Aber warum?? Auch egal, denn meine rotweingetränkten Gedanken versetzen mich jetzt zurück in meine Kindheit – zu meinen ersten Erfahrungen mit dem Menschen, dem man (hoffentlich) öfters begegnet als seinem Hausarzt, seinem Fahrlehrer oder der Tante in Amerika, „meinem“ Friseur.
Mein Friseur war tatsächlich Friseur, er war kein Haircutter, kein Hairkiller, kein Hair-Stylist, kein Haardesigner und auch kein Edward (der mit den Scherenhänden), nein – mein Friseur war einfach nur Friseur. Sein Salon war nach alter rheinisch-katholischer Tradition streng aufgeteilt in den Bereich für Frauen, die in Einzelkabinen bedient wurden und hinten durch, im Carrée, dem Bereich für Männer und Jungen. An der Wand entlang stand eine Bank, auf der man wartete, denn Termine gab es noch nicht, die Reihenfolge ergab sich zwangsläufig aus der Position auf der Bank.

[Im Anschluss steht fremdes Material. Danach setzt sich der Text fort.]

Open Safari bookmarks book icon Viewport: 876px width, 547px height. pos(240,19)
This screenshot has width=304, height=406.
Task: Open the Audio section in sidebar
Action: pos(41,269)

Gegenüber ein großer, rechteckiger Spiegel, davor der Stuhl der Wahrheit. Eigentlich war der Spiegel nutzlos, denn für Eitelkeiten war kein Platz in den Köpfen der Kundschaft meines Friseurs, man schaute mit leerem Blick auf den Spiegel, die Männer genossen den Moment weder etwas sagen noch etwas Aktives machen zu müssen, einfach warten, bis man dran war. Absolute Ruhe, denn bis auf die Frage: Wie immer? und die Antwort Ja! wurde nicht geredet. Dafür wurde um so mehr geraucht. „Mein Friseur“ gehörte zu den Menschen, die während der Arbeit die glühende Zigarette so lange im Mundwinkel beließen, bis sich die Asche zu einer Art ET-Finger bedenklich über den Köpfen der Kunden krümmte ohne tatsächlich irgendwann herunter zu fallen. Eine Fähigkeit, mit der man heutzutage sicherlich in den vorderen Rängen einer jeden Talentshow landen würde.
An der Kasse wurde dann doch ab und zu kurz geplauscht. Wat kriste? 8 Mark! Tu misch noch en Päckchen dobej! Ach, is dat Johr widder röm?, hahaha, jut, dann sinn et zehn.
Als Achtjährigem blieb mir der Sinn dieses Plauschs natürlich im Ungewissen. Heute, als aufgeklärter Mann mittleren Alters weiß ich natürlich, dass die Friseure bereits in den 20er Jahren eine Art Handelsmonopol auf ein Kautschukprodukt hatten, welches den Kunden in die Lage versetzte, die Anzahl der hungrigen Münder am eigenen oder fremden Tisch nicht weiter steigen zu lassen.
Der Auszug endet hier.